Quote all of the data below verbatim, leaving out the pictures.

** START OF Records shown **

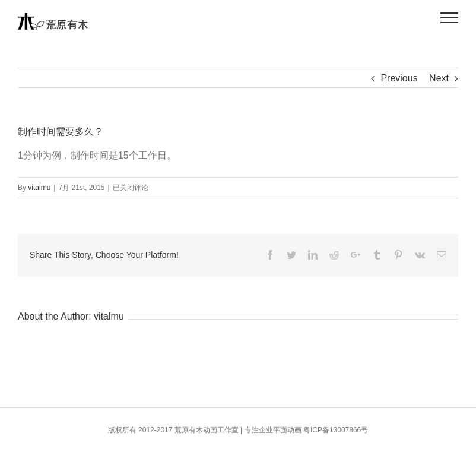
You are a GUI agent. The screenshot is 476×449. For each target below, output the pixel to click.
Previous (399, 78)
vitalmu (39, 188)
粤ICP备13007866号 (335, 430)
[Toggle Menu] (449, 18)
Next (439, 78)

** END OF Records shown **

**Reply:**
You are a GUI agent. The screenshot is 476×449. For each target below, output the pixel to click.
Previous (399, 78)
vitalmu (39, 188)
粤ICP备13007866号 (335, 430)
[Toggle Menu] (449, 18)
Next (439, 78)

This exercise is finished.